The ACT government is cracking down on the territory's woeful construction safety record - wholeheartedly adopting all of the recommendations of the damning independent review into the industry.
It has also flagged it will pass the cost of future safety compliance and workers' compensation onto insurers to help fund the expansion and sustainability of the ACT Work Safety inspectorate.
ACT Attorney-General and Workplace Safety Minister Simon Corbell will on Tuesday unveil the government's full response to the ''Getting Home Safely'' inquiry, chaired by former public service commissioner Lynelle Briggs.
Established in July following the fourth workplace death in the ACT in less than a year, the inquiry recommends a massive shake-up of ACT construction training, enforcement and culture. The ACT has the worst record for construction site safety in Australia with one in every 40 workers expected to sustain a serious injury on the job each year. The territory's rate of serious injury is nearly double the national average.
The government immediately committed to eight of the report's 28 recommendations when it received it in November - including employing 12 new safety inspectors, naming and shaming dodgy builders and introducing on-the-spot fines for safety breaches.
On Tuesday, Mr Corbell will issue a full formal government response to the report, committing to all 28 recommendations, and issuing a strong expectation that employers and unions will play their part in reducing safety risks on construction sites.
Mr Corbell said he'd been ''concerned by comments from some in the industry who have sought to downplay the extent and significance of the safety problems the sector faces. My message to them is clear, we cannot afford backsliding if we are going to make workplaces safer.'' He was also perplexed by the decision by Canberra's peak building body, the Master Builders Association, to undertake its own review into the inquiry report - chaired by Major-General Steve Gower. ''It's very unclear to me as to why the MBA feel the need to do that or indeed what it hopes to achieve from it. I trust it will be a constructive and positive look at what needs to be done, not a report to excuse bad practice,'' Mr Corbell said.
Business is expected to bear some of the brunt of the increased focus on safety, with the Construction Safety Advisory Committee - comprising industry and union representatives - to report by September on new safety training and a proposed increase of the Building and Construction Training Fund from 0.2 per cent to 0.3 per cent.
Mr Corbell will also announce the government will progressively transfer the cost of regulating ACT workers' compensation and Workplace Health and Safety legislation to workers' compensation insurers through a levy.
He will introduce enabling legislation which will mean that employers and the self-employed renewing premiums after July 1 are likely to pay more.

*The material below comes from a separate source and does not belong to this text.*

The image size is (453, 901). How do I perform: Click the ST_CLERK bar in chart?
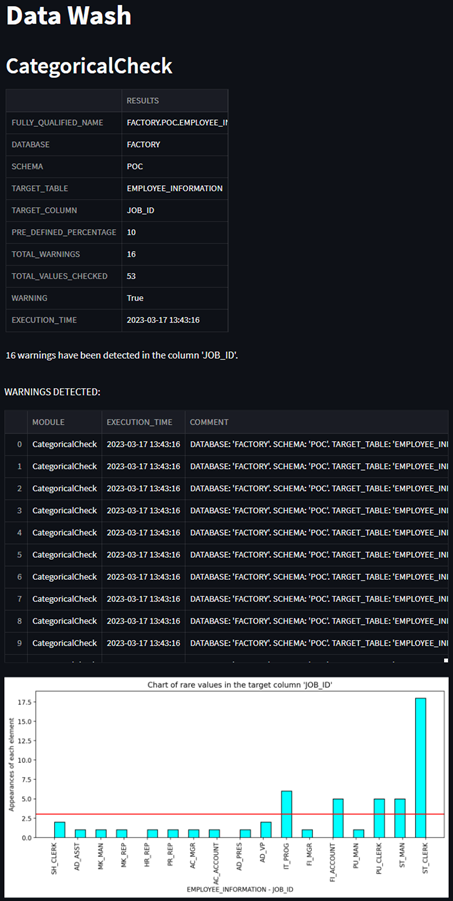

For an employer with an annual wages bill of $150,000, the increase will cost about $22.50 extra for a
workers' compensation insurance policy in 2013/14 (capped at 0.015 per cent of the declared wages bill). The ACT and Northern Territory are the only regions to have not moved to full or partial cost-recovery for workers' compensation. ACT taxpayers spend $5 million to monitor and enforce the scheme.
Mr Corbell also foreshadowed extending cost recovery to occupational health and safety enforcement by placing a levy on insurers for the costs of running the ACT WorkSafe inspectorate - as is done in the other states. The levy would help cover the cost of 12 new inspectors. The financial details of the second-stage levy were still being determined.
''It's an important reform to give our inspectorate and regulator the sustainable funding base it needs as it grows and we put more inspectors on,'' Mr Corbell said. Whether insurers chose to absorb the levy or pass it on to employers was a decision for them.
He said the government had already been working to implement recommendations from the report and would lead by example with legislation to establish the Industrial Magistrate to be before the Legislative Assembly in June.
Consultation with stakeholders to introduce an active certification process for government contracts was also under way so that safety performance and culture was a criterion for companies bidding for any government work.
A crackdown on sham contracting would continue in conjunction with the Taxation Office and Fair Work Australia to strengthen co-ordination and regulation. The ACT would also introduce an engineer registration scheme once a review of the Building Act 2004 was completed this year.
A short-list of proposed new on-the-spot fines is being developed and is on track to be finalised by July. Two of the new WorkSafe inspectors would also have legal qualifications to improve and speed up investigations leading to prosecutions.